TASK GOAL
Could you restate word for word the lines running from the one with "You are a computer-use" to the end of the data, both ends included, but without pictures?

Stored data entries

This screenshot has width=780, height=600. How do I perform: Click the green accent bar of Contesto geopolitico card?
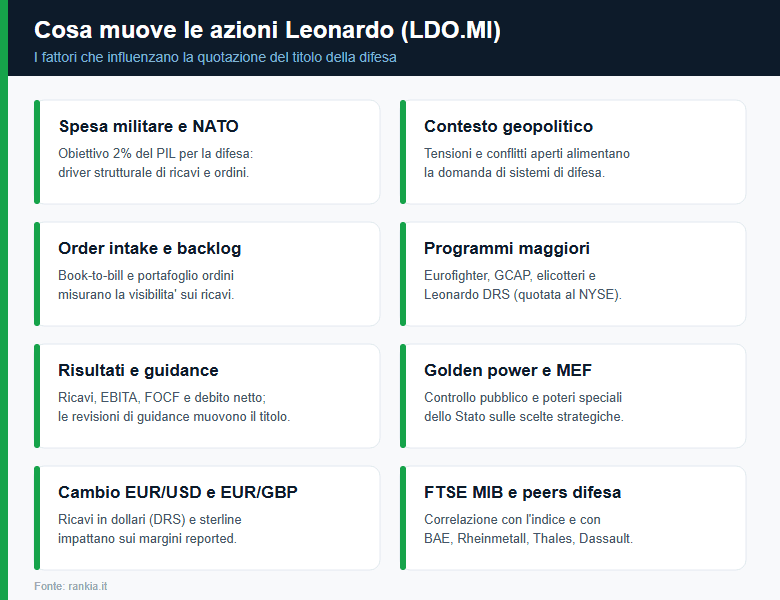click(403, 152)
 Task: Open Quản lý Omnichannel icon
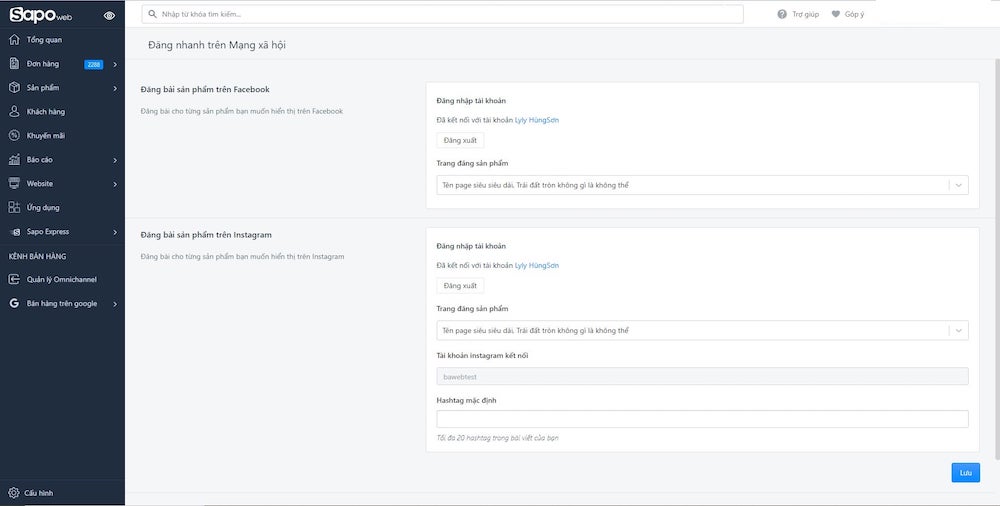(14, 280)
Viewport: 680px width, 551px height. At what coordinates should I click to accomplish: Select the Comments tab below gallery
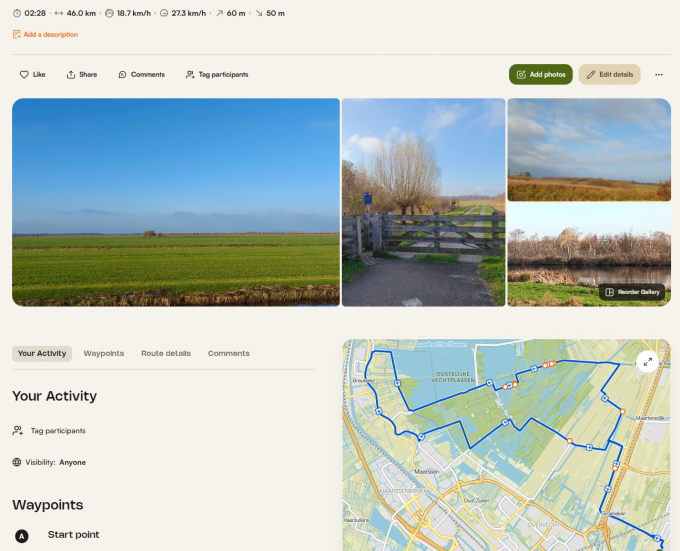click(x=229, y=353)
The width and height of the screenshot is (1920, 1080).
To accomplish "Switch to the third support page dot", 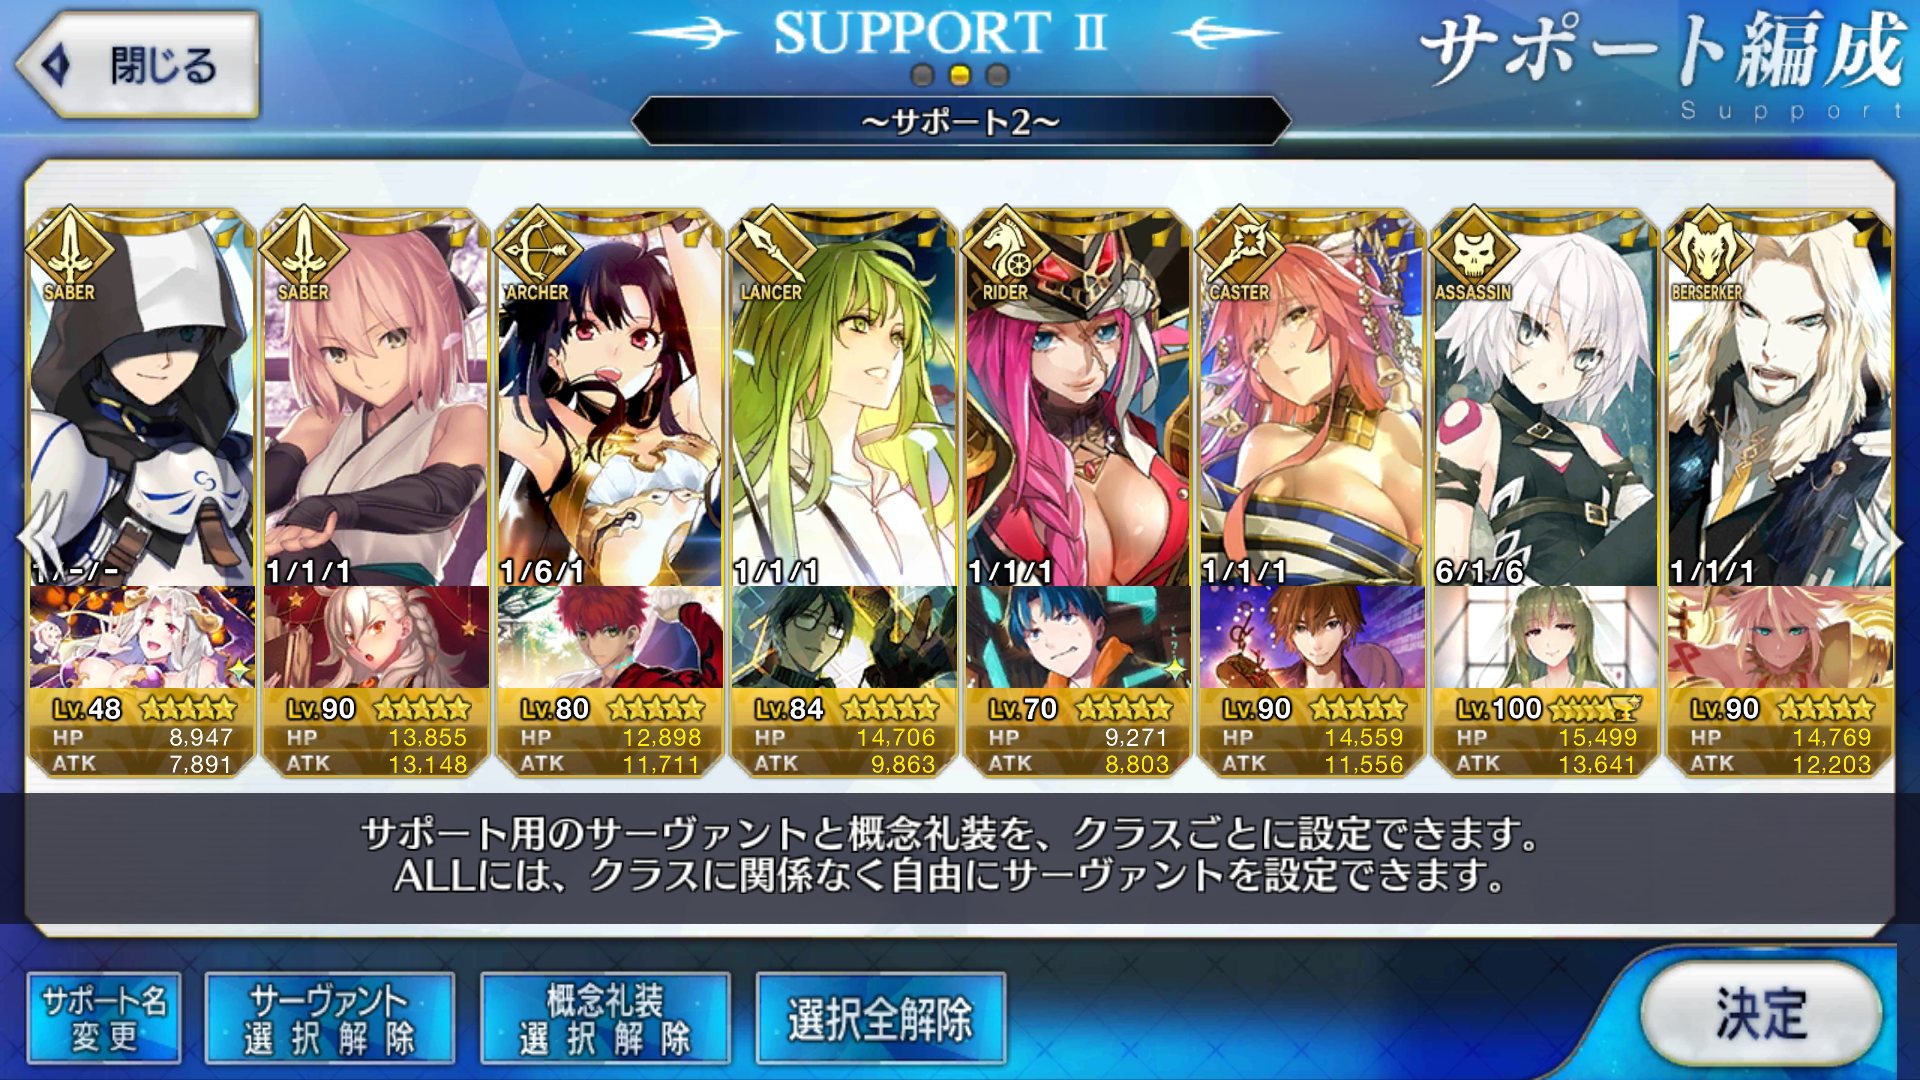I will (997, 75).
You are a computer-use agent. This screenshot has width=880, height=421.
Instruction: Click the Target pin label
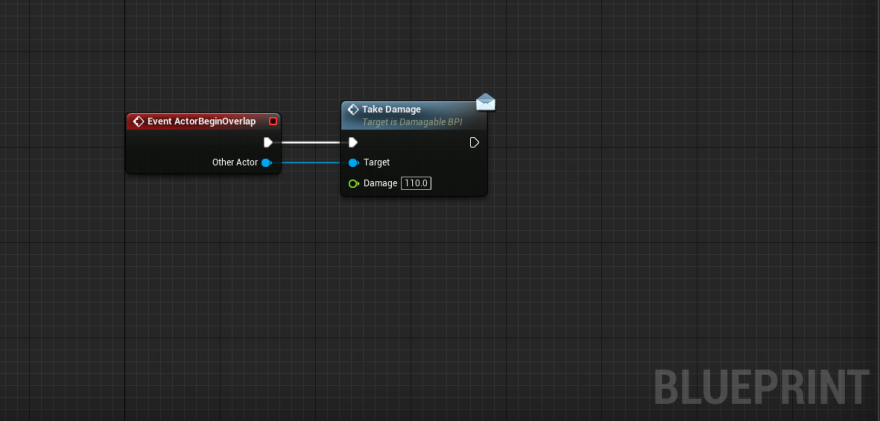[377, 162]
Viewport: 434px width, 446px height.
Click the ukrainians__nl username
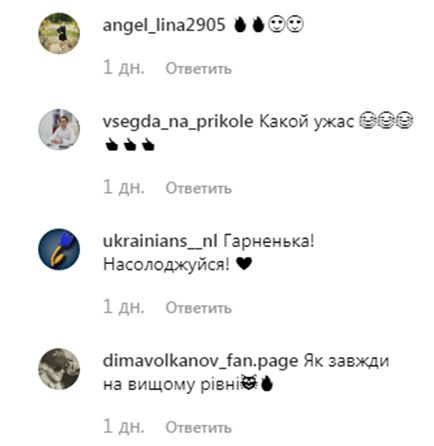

ANSWER BOX
You are a computer-use agent. This screenshot has width=880, height=421.
Instruction: Click the Target pin label
[377, 162]
Viewport: 434px width, 446px height.
Click the ukrainians__nl username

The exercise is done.